---- TEXT SHOWN

The Cybersecurity and Infrastructure Security Agency (CISA) has recently added a medium-severity security flaw, identified as CVE-2025-24054, to its Known Exploited Vulnerabilities (KEV) catalog. This vulnerability affects Microsoft Windows and has been observed under active exploitation.
CVE-2025-24054 is a Windows New Technology LAN Manager (NTLM) hash disclosure spoofing vulnerability with a Common Vulnerability Scoring System (CVSS) score of 6.5. Microsoft addressed this issue in March 2025 as part of its Patch Tuesday updates.
NTLM, a legacy authentication protocol, was officially deprecated by Microsoft in favor of Kerberos. Despite its deprecation, NTLM remains a target for threat actors who exploit it through methods like pass-the-hash and relay attacks to extract NTLM hashes for subsequent malicious activities.
According to CISA, Microsoft Windows NTLM contains an external control of file name or path vulnerability that allows an unauthorized attacker to perform spoofing over a network. Microsoft’s March bulletin elaborated that the vulnerability could be triggered by minimal interaction with a specially crafted .library-ms file, such as selecting (single-click), inspecting (right-click), or performing an action other than opening or executing the file.

--------
---- DATA TO EXAMINE

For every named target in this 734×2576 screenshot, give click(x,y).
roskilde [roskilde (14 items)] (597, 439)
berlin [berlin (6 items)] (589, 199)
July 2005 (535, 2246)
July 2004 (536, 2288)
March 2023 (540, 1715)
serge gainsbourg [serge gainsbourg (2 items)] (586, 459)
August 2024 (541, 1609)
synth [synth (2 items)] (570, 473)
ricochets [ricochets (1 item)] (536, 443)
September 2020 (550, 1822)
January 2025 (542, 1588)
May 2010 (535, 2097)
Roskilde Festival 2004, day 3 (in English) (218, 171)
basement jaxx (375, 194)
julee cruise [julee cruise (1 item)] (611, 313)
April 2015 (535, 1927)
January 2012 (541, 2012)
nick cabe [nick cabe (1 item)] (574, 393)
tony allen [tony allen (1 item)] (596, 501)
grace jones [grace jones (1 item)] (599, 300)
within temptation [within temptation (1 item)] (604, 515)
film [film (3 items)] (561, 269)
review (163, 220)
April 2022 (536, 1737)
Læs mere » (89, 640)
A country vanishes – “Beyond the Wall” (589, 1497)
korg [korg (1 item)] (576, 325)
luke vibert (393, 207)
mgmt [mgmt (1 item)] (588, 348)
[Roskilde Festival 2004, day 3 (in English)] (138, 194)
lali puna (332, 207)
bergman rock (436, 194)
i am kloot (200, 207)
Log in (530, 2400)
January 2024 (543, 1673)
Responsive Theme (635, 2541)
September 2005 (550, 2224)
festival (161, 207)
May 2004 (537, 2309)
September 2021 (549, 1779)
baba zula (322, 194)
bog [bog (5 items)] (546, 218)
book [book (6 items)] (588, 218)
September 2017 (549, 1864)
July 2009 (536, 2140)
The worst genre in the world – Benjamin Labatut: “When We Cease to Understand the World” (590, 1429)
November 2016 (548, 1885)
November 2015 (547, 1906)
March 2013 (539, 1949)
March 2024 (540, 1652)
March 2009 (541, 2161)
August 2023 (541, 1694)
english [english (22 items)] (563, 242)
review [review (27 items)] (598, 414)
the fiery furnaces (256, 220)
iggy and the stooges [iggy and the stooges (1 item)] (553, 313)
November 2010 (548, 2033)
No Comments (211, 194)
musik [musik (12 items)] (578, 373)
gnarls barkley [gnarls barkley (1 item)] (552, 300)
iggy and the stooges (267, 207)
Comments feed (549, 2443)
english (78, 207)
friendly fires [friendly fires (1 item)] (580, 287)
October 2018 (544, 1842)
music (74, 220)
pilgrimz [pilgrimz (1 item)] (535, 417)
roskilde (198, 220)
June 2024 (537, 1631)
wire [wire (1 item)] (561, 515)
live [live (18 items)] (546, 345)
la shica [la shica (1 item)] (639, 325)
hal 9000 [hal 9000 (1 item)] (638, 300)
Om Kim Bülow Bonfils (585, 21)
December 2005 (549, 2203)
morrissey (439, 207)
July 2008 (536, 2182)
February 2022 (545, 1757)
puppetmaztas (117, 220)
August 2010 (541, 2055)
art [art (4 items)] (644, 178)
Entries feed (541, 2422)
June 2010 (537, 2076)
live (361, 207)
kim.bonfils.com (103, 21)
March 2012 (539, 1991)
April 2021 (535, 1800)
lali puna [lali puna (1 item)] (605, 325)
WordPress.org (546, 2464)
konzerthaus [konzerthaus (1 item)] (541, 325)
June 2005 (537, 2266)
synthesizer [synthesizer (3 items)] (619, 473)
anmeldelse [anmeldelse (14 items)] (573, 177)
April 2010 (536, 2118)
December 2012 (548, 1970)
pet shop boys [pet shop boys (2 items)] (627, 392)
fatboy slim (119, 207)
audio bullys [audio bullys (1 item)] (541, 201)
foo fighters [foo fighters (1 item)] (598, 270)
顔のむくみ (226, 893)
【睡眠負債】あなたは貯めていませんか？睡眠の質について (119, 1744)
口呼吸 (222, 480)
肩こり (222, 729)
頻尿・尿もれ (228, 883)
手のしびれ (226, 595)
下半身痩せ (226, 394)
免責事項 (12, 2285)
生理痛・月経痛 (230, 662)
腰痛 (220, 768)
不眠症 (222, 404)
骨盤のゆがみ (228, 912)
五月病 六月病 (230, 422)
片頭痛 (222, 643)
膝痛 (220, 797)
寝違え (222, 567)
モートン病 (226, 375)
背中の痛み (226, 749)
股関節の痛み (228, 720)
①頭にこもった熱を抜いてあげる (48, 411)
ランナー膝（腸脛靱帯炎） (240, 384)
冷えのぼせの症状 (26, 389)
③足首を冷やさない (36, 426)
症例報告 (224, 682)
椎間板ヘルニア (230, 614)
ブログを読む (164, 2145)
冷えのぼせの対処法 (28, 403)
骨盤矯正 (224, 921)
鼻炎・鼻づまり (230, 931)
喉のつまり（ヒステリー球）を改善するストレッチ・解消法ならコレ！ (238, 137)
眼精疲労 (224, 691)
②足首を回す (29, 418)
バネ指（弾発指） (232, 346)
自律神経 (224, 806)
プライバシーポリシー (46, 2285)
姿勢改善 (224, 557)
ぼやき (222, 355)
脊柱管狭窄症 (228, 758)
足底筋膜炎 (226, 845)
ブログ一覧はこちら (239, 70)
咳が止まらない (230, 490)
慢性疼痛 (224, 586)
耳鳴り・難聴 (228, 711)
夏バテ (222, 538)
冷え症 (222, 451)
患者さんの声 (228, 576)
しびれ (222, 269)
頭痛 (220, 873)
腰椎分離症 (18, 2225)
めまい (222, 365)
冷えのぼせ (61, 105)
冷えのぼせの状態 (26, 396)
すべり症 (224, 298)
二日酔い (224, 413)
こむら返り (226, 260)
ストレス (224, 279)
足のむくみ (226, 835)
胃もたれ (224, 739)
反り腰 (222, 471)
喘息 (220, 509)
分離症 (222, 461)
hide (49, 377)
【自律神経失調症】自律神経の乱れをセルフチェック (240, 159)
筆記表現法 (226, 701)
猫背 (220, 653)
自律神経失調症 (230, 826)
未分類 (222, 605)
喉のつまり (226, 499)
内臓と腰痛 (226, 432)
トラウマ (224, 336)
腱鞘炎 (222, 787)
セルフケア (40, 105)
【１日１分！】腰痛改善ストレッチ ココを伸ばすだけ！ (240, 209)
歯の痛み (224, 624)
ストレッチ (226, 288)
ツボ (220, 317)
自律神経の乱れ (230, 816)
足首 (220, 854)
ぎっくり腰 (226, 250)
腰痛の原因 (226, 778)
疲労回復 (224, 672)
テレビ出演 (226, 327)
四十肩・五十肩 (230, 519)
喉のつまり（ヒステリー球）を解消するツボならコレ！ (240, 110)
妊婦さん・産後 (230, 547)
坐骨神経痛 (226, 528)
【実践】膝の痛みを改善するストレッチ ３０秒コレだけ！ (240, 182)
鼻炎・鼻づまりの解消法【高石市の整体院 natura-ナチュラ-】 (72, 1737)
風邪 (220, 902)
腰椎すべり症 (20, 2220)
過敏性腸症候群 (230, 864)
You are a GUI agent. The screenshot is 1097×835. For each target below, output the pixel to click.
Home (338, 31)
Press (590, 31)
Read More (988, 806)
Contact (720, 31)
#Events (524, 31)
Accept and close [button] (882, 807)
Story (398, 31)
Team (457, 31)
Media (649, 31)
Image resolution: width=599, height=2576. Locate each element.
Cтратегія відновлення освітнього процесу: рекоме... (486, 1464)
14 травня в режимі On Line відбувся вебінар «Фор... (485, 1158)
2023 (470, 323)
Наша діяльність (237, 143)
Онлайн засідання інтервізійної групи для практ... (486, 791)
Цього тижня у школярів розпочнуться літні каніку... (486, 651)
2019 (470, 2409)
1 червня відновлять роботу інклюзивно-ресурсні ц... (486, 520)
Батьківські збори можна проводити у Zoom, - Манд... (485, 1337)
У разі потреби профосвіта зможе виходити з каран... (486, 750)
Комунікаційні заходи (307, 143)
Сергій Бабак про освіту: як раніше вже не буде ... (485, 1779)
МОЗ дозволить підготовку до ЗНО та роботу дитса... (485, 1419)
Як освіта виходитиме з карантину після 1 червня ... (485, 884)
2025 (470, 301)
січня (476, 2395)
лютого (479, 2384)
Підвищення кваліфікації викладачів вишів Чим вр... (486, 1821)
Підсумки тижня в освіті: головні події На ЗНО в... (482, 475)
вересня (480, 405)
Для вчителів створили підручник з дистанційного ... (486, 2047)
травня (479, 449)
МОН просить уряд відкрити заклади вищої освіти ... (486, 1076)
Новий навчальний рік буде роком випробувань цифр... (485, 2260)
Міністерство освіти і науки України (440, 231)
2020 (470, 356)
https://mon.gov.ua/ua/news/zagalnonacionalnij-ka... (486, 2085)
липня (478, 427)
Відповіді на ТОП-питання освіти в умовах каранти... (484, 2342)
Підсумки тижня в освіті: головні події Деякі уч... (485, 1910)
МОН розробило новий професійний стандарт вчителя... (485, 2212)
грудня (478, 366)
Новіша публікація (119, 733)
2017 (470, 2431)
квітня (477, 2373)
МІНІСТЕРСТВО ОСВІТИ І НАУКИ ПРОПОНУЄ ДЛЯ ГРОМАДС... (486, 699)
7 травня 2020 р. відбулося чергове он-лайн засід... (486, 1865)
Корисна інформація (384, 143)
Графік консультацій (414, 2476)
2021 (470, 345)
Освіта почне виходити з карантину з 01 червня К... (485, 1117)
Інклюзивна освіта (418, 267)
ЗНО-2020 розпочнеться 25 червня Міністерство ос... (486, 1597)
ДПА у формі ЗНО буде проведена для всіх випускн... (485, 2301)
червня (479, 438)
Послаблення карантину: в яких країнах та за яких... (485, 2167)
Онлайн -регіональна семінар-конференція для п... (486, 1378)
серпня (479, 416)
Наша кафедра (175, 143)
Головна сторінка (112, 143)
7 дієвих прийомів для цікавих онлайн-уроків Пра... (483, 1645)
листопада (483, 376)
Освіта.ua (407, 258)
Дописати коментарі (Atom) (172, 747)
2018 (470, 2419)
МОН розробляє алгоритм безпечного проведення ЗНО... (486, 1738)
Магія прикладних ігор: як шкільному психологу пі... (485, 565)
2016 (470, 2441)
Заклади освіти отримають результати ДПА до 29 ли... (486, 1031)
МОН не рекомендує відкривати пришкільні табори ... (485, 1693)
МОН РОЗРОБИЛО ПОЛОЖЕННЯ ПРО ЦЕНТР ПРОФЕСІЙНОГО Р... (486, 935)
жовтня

--------

# [EXERCISE SET]
• 1. What CVSS score does the text about the Windows NTLM vulnerability give CVE-2025-24054?
• 2. Continue the text about the Windows NTLM vulnerability from its last sentence.
The records have no role here.

# [TASK-BY-TASK OUTPUTS]
• 1. 6.5

• 2.
The flaw was discovered and reported by security researchers Rintaro Koike from NTT Security Holdings, 0x6rss, and j00sean. Initially, Microsoft assessed the exploitability of CVE-2025-24054 as Exploitation Less Likely. However, Check Point reported active exploitation of the vulnerability since March 19, 2025, enabling attackers to leak NTLM hashes or user passwords and infiltrate systems.
Around March 20–21, 2025, a campaign targeted government and private institutions in Poland and Romania. Attackers used malicious spam emails to distribute a Dropbox link containing an archive that exploited multiple known vulnerabilities, including CVE-2025-24054, to harvest NTLMv2-SSP hashes.
This vulnerability is considered a variant of CVE-2024-43451, which was patched by Microsoft in November 2024 and has also been exploited in attacks targeting Ukraine and Colombia by threat actors like UAC-0194 and Blind Eagle.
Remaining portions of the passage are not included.